Windows Server 2008 Getting Fault Tolerance Add-On

The availability of everRun as a feature of the operating system could allow Windows Server 2008 to host multiple virtual machines running mission-critical systems.
Microsoft will at least gain a competitive talking point to use with customers considering VMware as an alternative. "This work represents the value of Microsoft's partner ecosystem..." Shultz said.

VMware is working on high-availability features for ESX Server as well.

In addition to full fault tolerance, everRun allows data center administrators to select lower levels of availability. Level 1 invokes clustering failover where a single server component may fail but the work is moved to another physical server.

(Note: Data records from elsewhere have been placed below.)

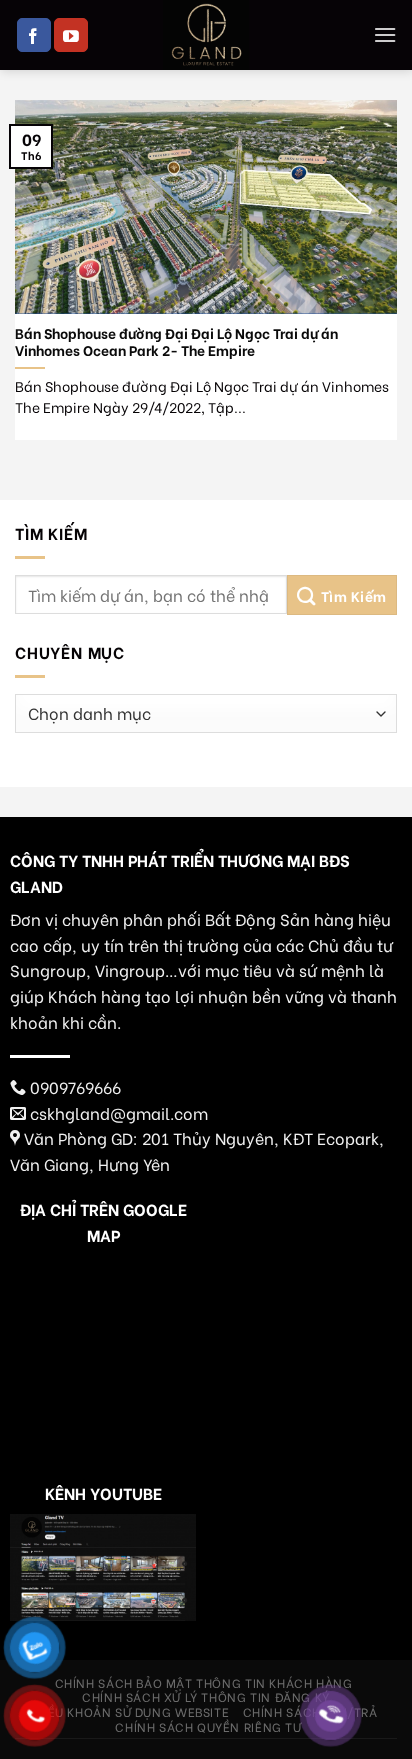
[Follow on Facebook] (34, 35)
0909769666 (75, 1086)
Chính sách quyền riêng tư (208, 1726)
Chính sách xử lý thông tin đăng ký (206, 1696)
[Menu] (385, 34)
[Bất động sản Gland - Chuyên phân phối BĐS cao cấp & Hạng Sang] (206, 35)
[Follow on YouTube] (71, 35)
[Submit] (342, 595)
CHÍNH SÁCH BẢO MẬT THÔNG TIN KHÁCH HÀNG (204, 1682)
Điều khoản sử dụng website (131, 1711)
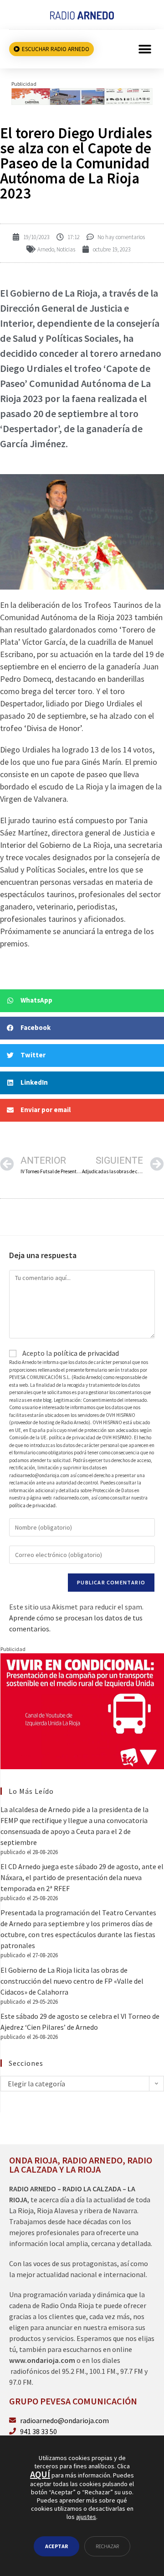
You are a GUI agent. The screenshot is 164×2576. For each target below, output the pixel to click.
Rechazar (107, 2546)
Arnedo (45, 249)
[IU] (82, 1710)
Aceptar (56, 2546)
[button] (144, 49)
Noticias (65, 249)
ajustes (86, 2517)
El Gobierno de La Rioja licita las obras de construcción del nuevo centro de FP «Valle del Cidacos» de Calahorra (72, 1980)
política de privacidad (86, 1353)
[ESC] (82, 95)
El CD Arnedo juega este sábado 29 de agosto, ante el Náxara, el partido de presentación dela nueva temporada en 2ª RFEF (82, 1877)
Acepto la (70, 1353)
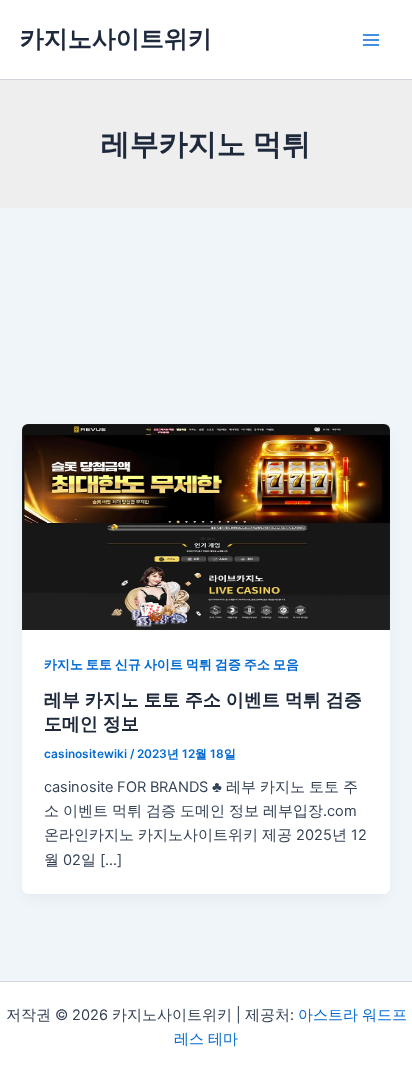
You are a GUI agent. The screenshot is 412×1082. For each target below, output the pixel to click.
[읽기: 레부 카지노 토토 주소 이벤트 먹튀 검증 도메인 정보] (205, 526)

In Marathon's lexicon, Level 2 availability is where a system recovers all data and application processing in about 20 seconds, by handling network and storage component failures. Network and storage failures account for about 80% of the system failures, Phillips said. Level 2-style protection can be purchased for Citrix XenServer and Windows Server 2003 operations currently and in the second quarter for Windows 2008 and XenServer. At some point in the future, it will be available for Windows Server 2008 host running any number of Hyper-V virtual machines.

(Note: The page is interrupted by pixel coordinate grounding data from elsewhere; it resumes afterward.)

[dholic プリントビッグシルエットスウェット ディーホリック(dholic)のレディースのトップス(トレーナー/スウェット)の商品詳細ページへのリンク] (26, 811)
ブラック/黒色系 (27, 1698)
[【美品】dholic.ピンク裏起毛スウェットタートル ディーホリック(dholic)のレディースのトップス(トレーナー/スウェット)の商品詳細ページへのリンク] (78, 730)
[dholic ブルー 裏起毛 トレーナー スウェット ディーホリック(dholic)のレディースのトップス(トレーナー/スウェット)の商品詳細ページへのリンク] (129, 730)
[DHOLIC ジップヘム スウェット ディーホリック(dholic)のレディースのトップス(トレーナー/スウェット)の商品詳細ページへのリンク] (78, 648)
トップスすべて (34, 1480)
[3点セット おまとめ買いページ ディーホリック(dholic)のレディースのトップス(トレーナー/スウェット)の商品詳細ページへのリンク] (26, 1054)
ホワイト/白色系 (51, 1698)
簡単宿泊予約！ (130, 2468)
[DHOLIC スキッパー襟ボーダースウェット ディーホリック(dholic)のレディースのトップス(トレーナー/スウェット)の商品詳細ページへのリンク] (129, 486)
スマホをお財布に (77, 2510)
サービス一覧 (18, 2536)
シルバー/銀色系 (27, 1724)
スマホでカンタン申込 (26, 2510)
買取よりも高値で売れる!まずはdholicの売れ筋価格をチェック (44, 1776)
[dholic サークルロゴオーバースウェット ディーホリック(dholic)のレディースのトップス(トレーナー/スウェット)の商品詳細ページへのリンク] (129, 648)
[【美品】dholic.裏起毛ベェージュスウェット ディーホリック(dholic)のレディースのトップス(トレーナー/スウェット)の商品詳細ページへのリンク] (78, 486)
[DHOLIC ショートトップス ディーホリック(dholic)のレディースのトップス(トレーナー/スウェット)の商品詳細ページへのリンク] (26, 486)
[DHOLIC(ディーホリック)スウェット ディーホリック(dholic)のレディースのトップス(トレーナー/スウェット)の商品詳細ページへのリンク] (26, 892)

Level 3 system fault tolerance recovers within milliseconds after any software or hardware component fails, a disruption unlikely to be noticed by the end user. EverRun can guarantee fast recovery by maintaining a live virtual machine on an identical physical server. If one system fails, the other immediately fills in. Level 3 fault tolerance will be available for Windows Server 2008 and Citrix XenServer hypervisor in the second quarter, with a Hyper-V version available at an unspecified point in the future.

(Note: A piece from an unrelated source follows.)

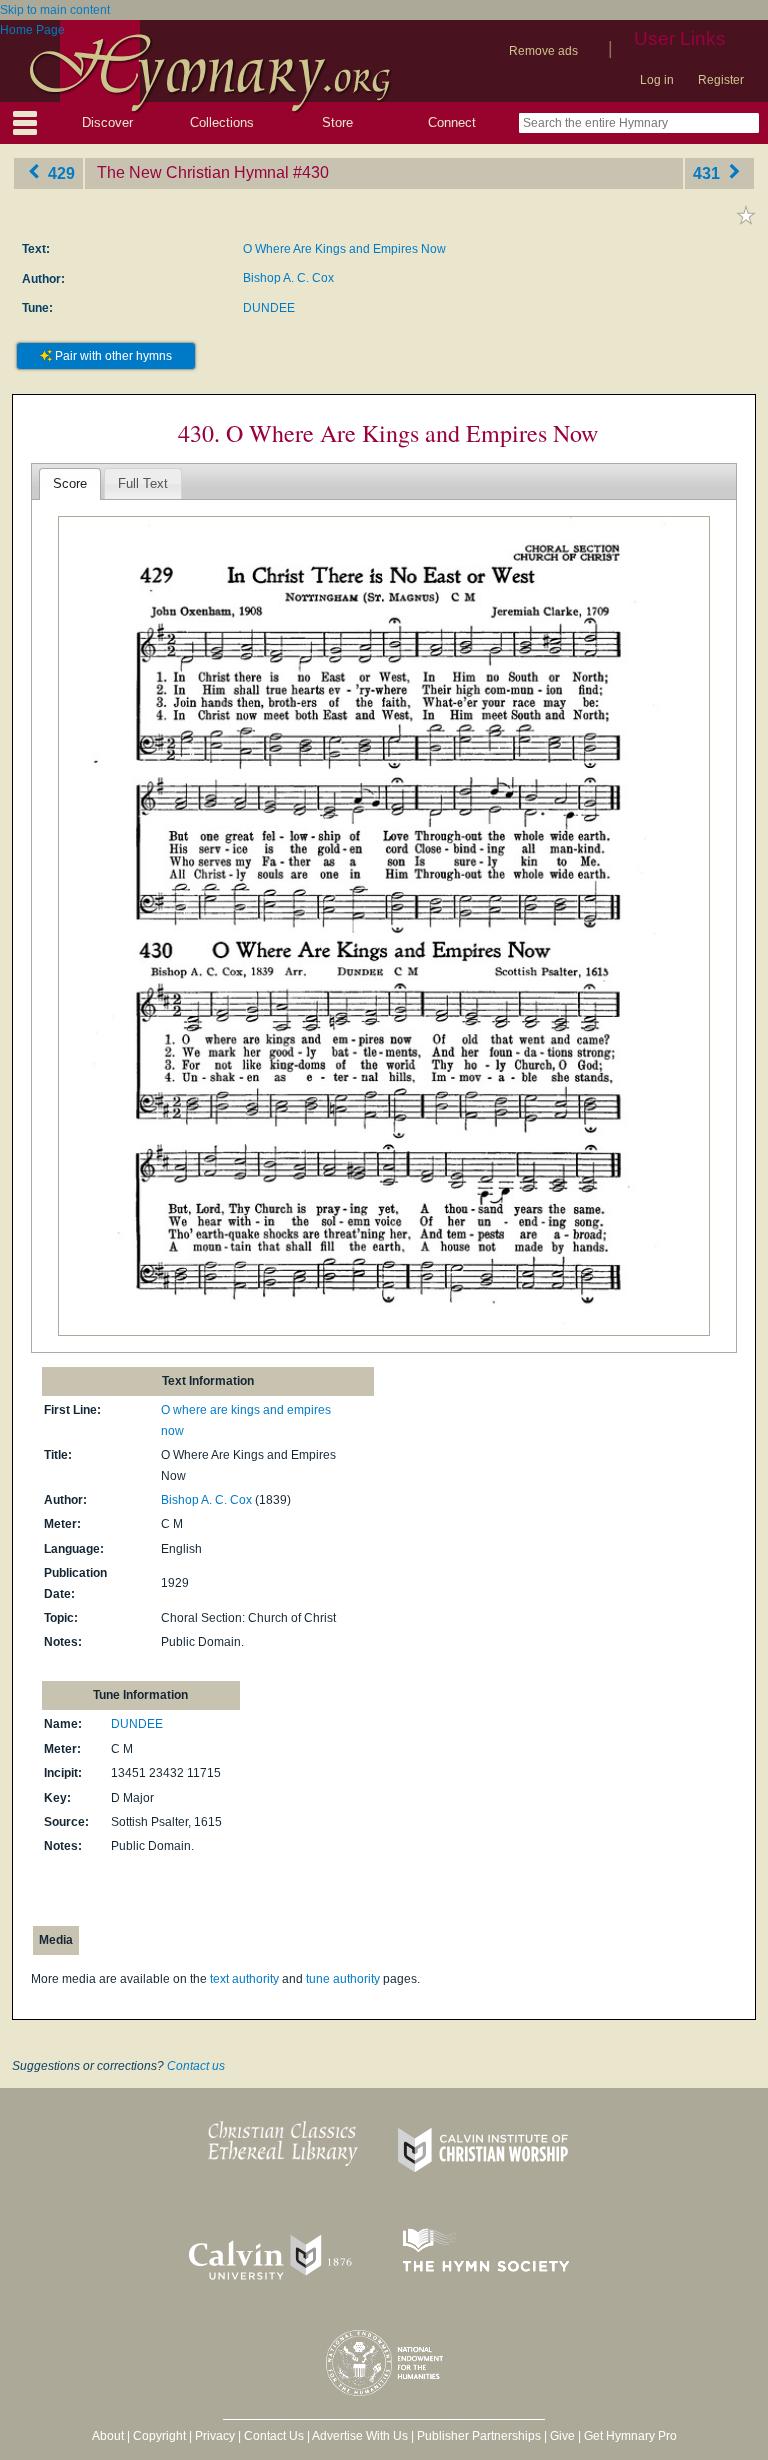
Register (721, 80)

It's relatively easy to recover a failed virtual machine by itself, and several vendors offer ways to do it. One way is simply to go back to where the virtual machine's image was stored and activate another instance. But such a move does nothing to recover application processing at the point of failure or any lost data. It's more complicated to recover both the virtual machine's application processing and its data at the instant of failure.